That would be my best bet, I hope this mare will be ok. I am actually pleased you are doing somthing about it, most people will look and just say "Not my problem" But I commend you for having a care for the poor girl.

Good luck!


----------



## Kennedy (Jan 4, 2011)

So I just left the barn a message and my number. I really hope they alert the owner; the mare needs to get her hooves trimmed asap.

We shall see I guess...


----------



## Kennedy (Jan 4, 2011)

So minor update, if anyone cares:

I told my trainer in an email that I notified the barn and now she is telling me to call them back and tell them it is none of my business. She thinks it will get HER in trouble. And that she could care less if the horses leg fell off. I thought she cared about the care of animals. You can't trust anyone.


----------



## DressageIsToDance (Jun 10, 2010)

I'd call your local animal control/humane society and leave that barn - I would not train with any trainer who felt so cold about a living creature that is obviously suffering. I would also tell her exactly why you are leaving, and maybe it will get her thinking.

It sickens me how so many things in the horse world are hushed up.


----------



## corinowalk (Apr 26, 2010)

While I believe that your heart is in the right place, you do need to understand that this really isn't your concern. If you are that upset about the horses condition, let your trainer know that you are uncomfortable training at a barn that would allow a horse to get in such a state. 

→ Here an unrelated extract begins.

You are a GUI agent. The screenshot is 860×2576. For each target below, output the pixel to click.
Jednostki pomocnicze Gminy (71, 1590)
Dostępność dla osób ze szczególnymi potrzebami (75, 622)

Your trainers business relies deeply on a barn allowing her to train there. Some barn owners take deep offense to outsiders commenting on boarder horses conditions. I know I would. While you see it as just trying to help, others will feel that it is meddling in someone elses business. 

Also, you are not at the barn 24/7. What if this horses owner comes later/earlier than you do. What if this horses owner is sick? What if they are disabled? What if life circumstances have taken them away from horses? While it is hard for us to imagine a life without horses, life happens.


----------



## tinyliny (Oct 31, 2009)

Although I don't condone the trainers attitude, I can understand it. For her, it might mean losing her job if she interferes with any boarder's horse. I bet in her career there have been SOOOO many situations where she saw a horse being neglected or mistreated and her heart ached to do something about it, but ONE she cannot help them all, and TWO, she is dependent on horse owners paying for her services, so she mush keep her mouth in careful control. It is a hard place to be.

On the other hand, I don't see how she thinks that the barn owners will think YOUR emailing them had anything to do with her.
How very distressing for you and for this poor mare. I hope that a solution materializes that works for you guys . I know I would find it hard to walk away.


----------



## PintoTess (Aug 18, 2010)

I DO understand it is HER responsibility as an owner to care for her horse and provide adequate services for it, if she isn't taking care of this mare, I think that action should be taken. If she is disabled, sick ect, wouldn't she have someone caring for the horse for her?
I am not starting an arguement here guys


----------



## DressageIsToDance (Jun 10, 2010)

If she said she didn't care if the horse's leg falls off (I'm sure that was an exaggeration, but nonetheless), I don't see how this trainer's heart has ached for much. Just my feelings on it.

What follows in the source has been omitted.